### What you need to do
Look below for the line with "Screen dimensions: 1176x1015", then repeat it and all lines after it, exactly, minus any pictures.

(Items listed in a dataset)
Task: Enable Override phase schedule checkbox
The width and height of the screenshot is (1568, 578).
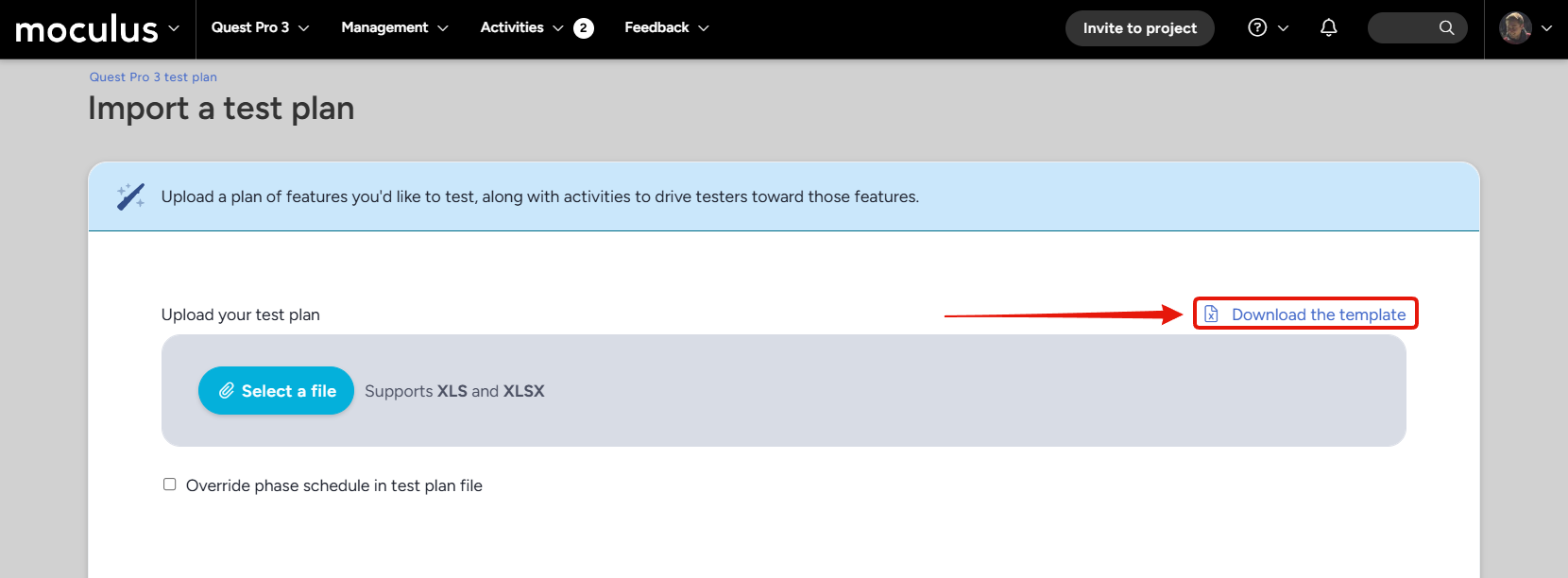Action: pos(170,484)
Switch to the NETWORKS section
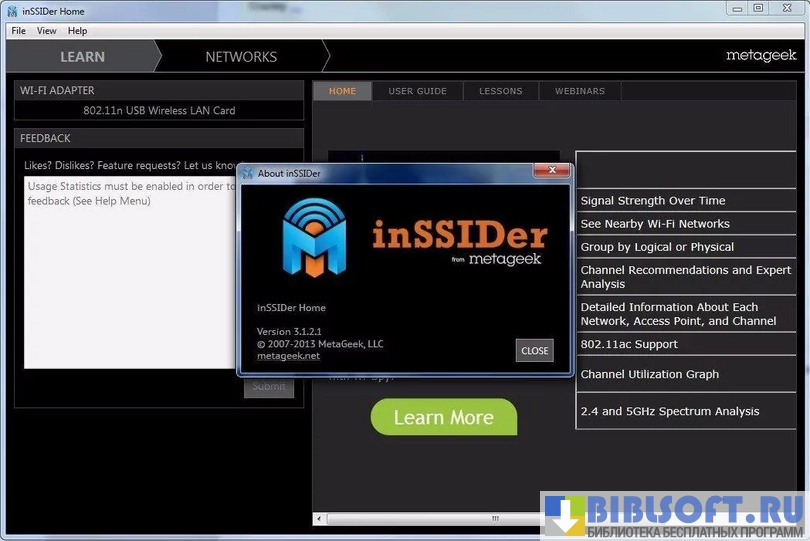This screenshot has height=541, width=810. click(241, 57)
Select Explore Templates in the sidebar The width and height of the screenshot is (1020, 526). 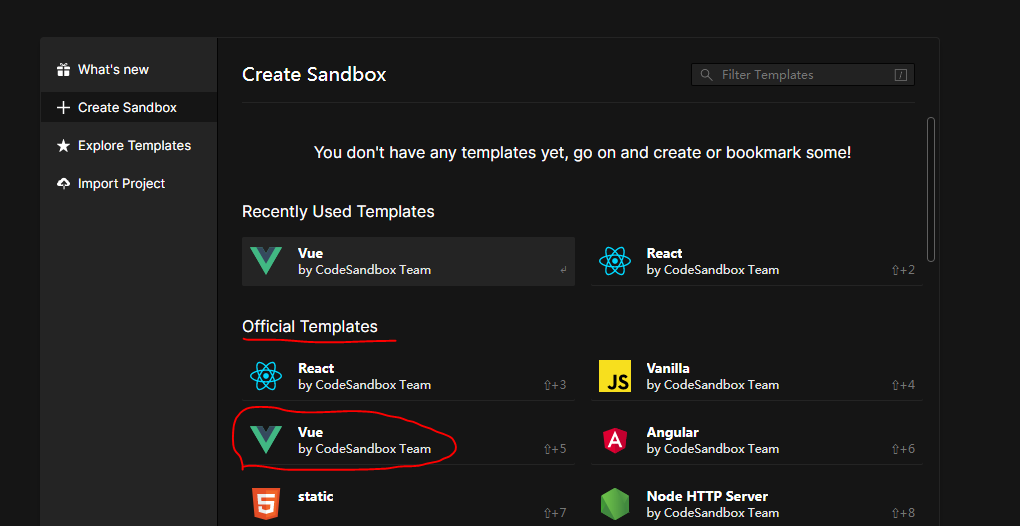134,146
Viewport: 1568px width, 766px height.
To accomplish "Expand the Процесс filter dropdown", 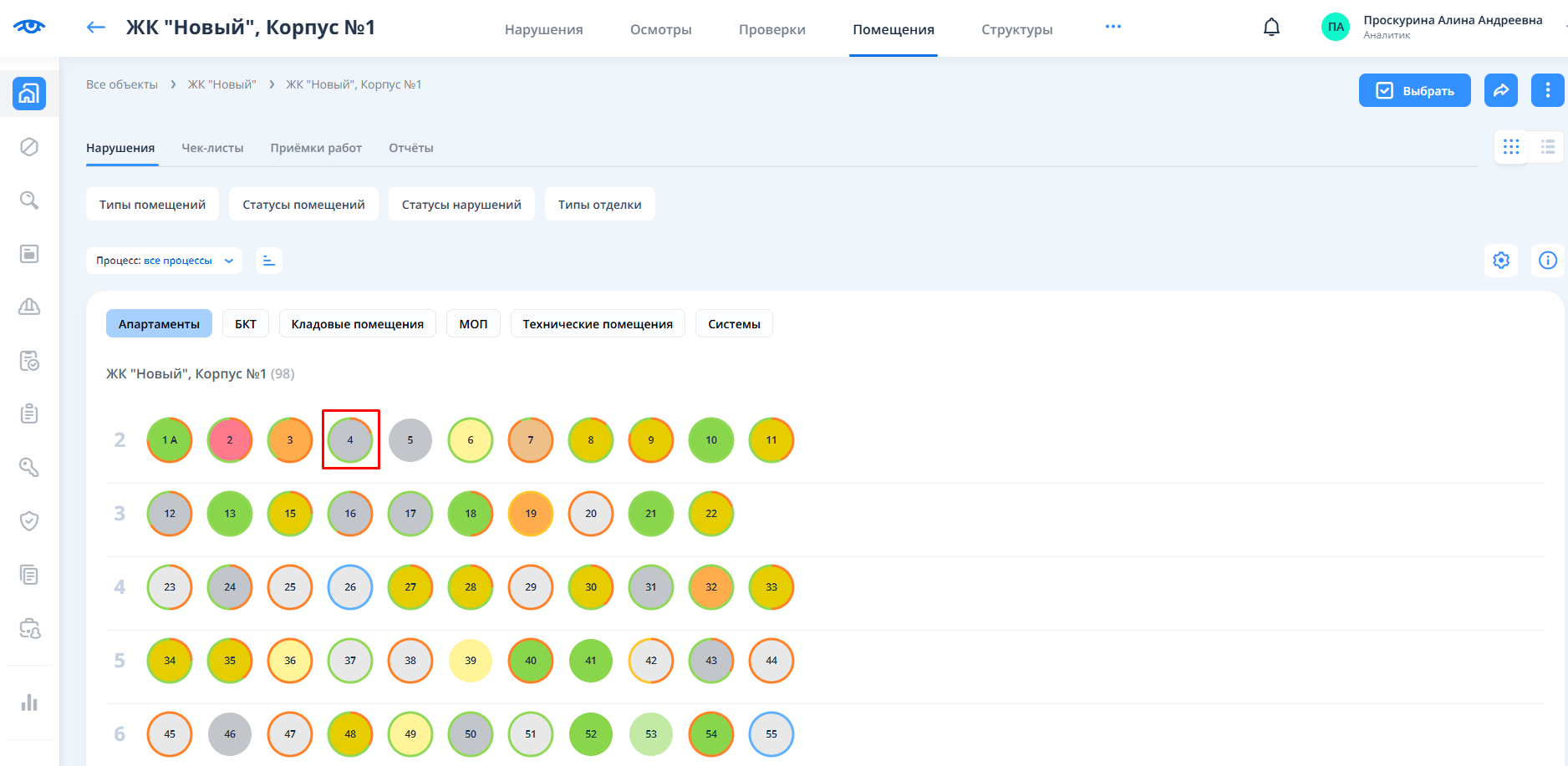I will tap(164, 261).
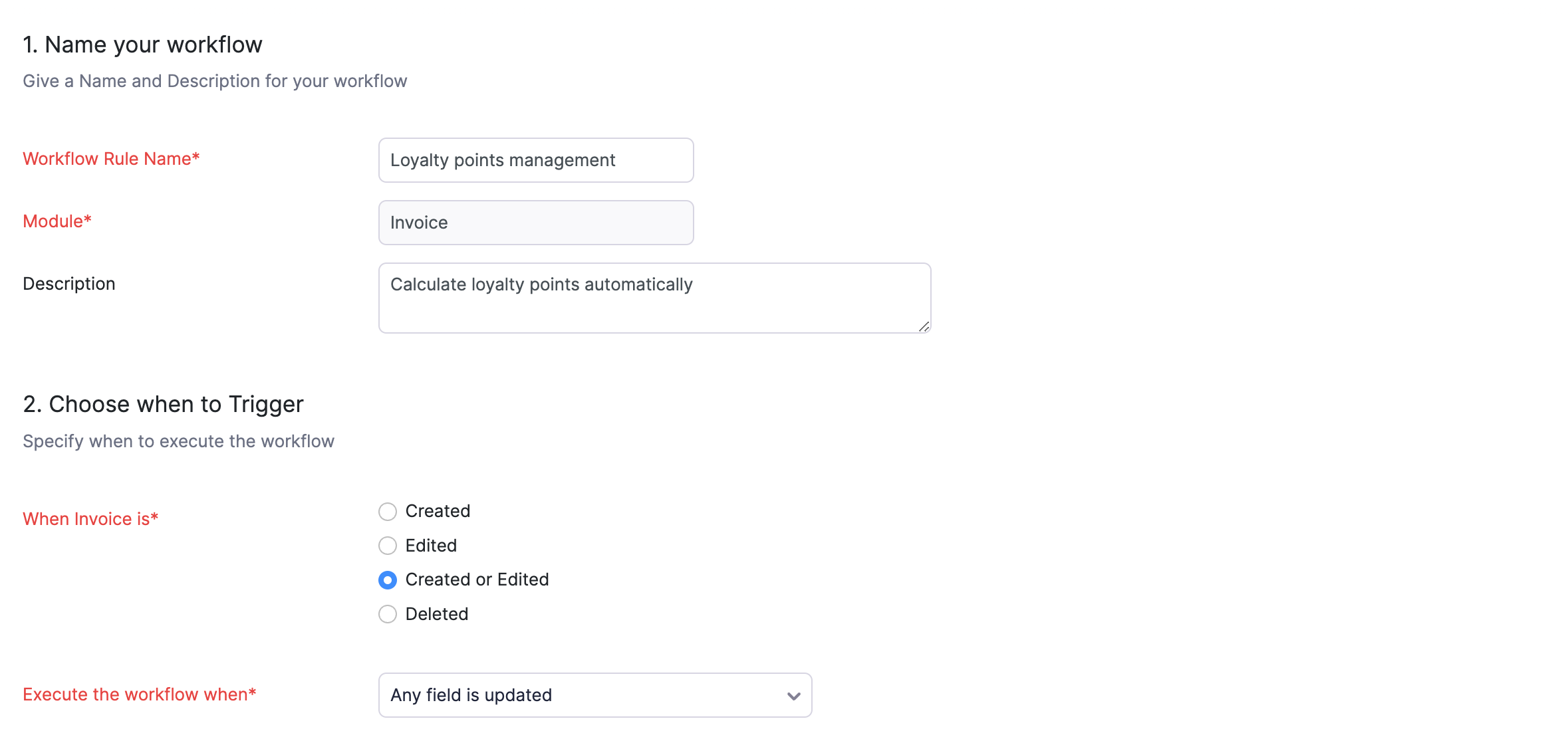The width and height of the screenshot is (1568, 739).
Task: Grab the Description textarea resize handle
Action: click(924, 326)
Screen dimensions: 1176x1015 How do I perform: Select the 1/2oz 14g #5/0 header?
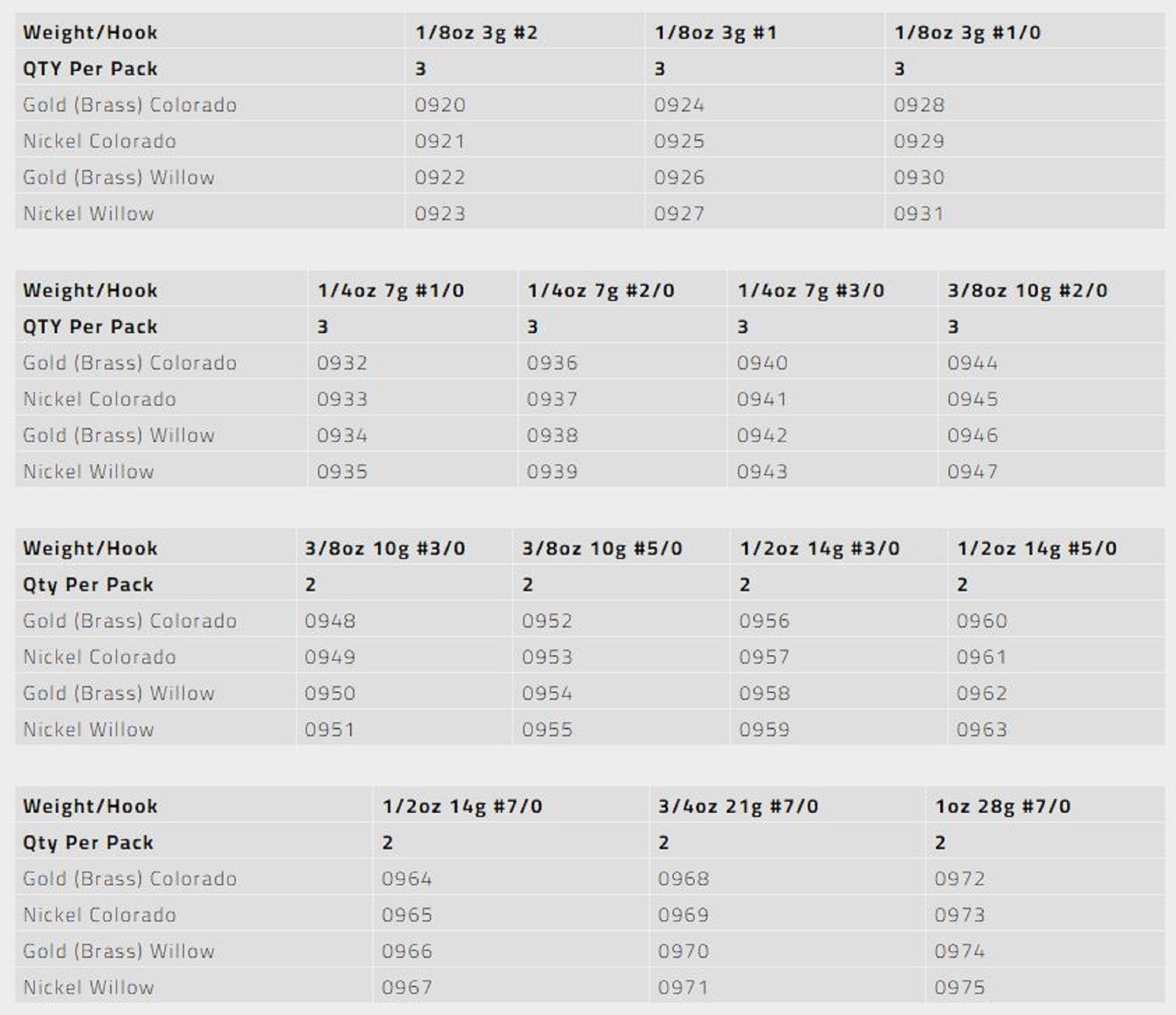(1037, 548)
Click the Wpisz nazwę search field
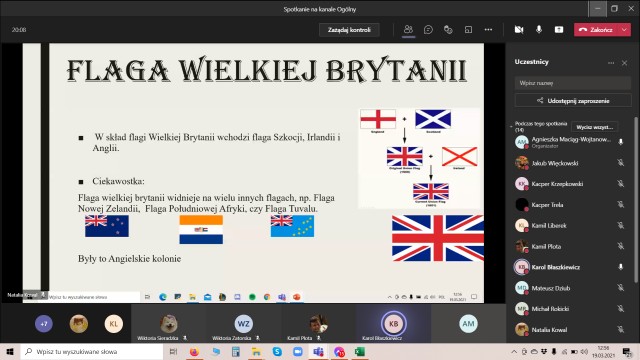Viewport: 640px width, 360px height. point(573,83)
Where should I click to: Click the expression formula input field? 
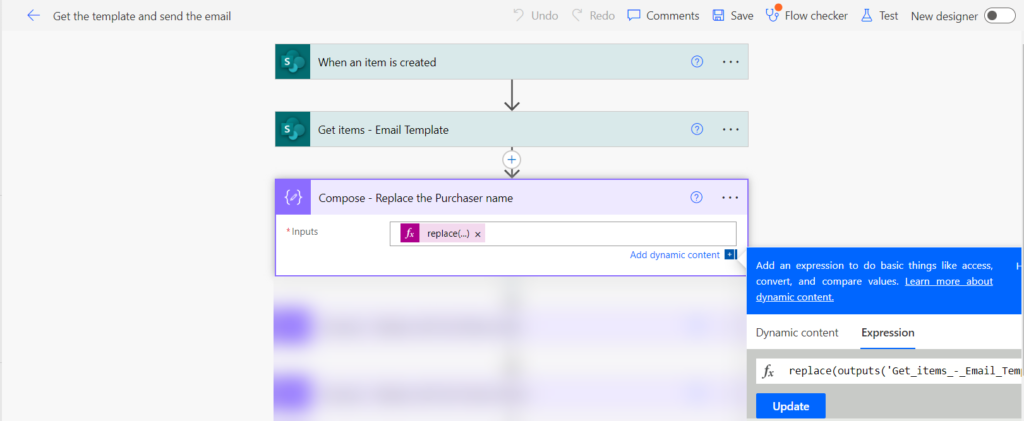pyautogui.click(x=900, y=371)
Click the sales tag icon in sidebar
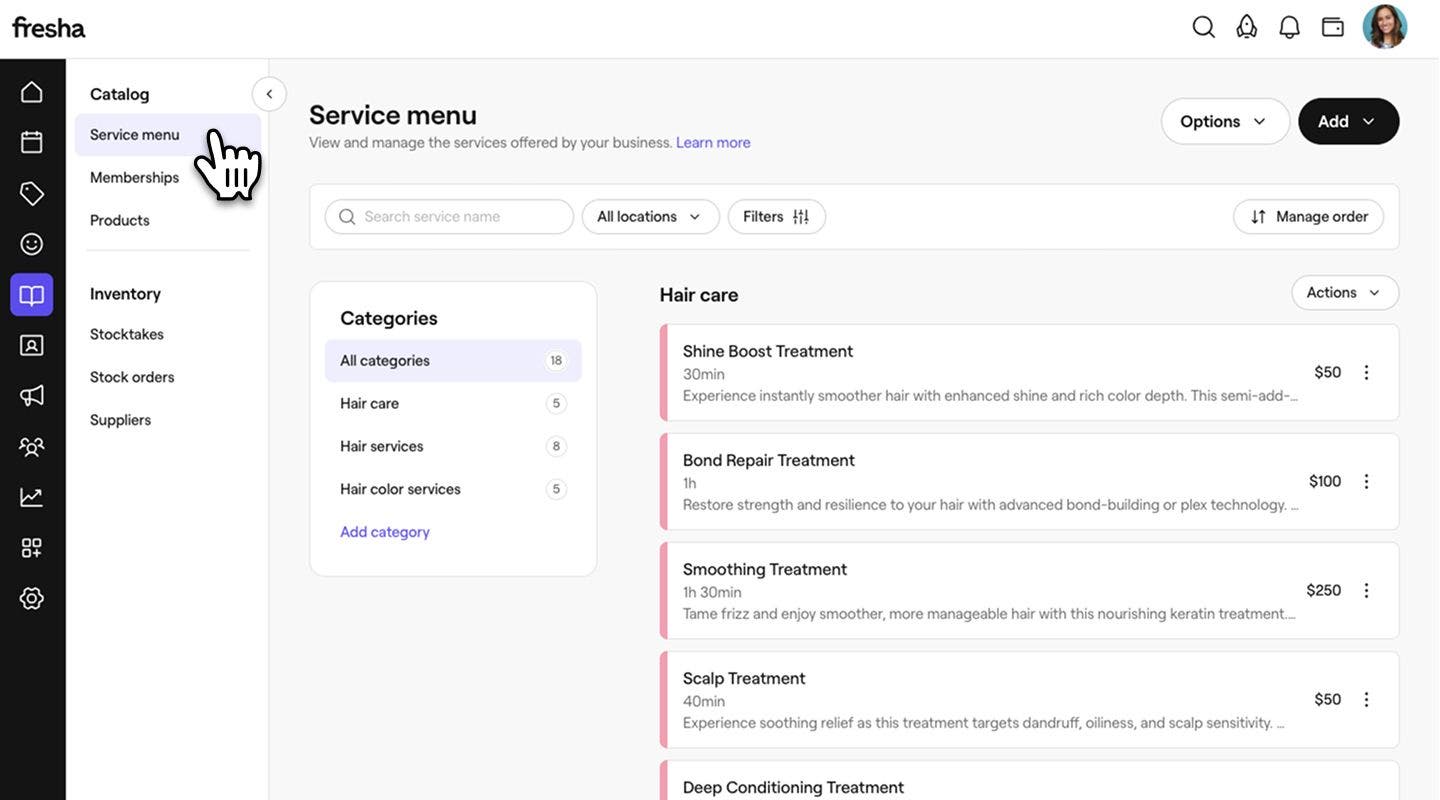Viewport: 1440px width, 800px height. [x=32, y=193]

### Your solution
Screen dimensions: 1176x1015 How do I perform: Select the 1/2oz 14g #5/0 header?
(1037, 548)
Click the Wpisz nazwę search field
Viewport: 640px width, 360px height. point(573,83)
Where should I click to: Click the expression formula input field? 
pyautogui.click(x=900, y=371)
Click the sales tag icon in sidebar
Viewport: 1440px width, 800px height. [x=32, y=193]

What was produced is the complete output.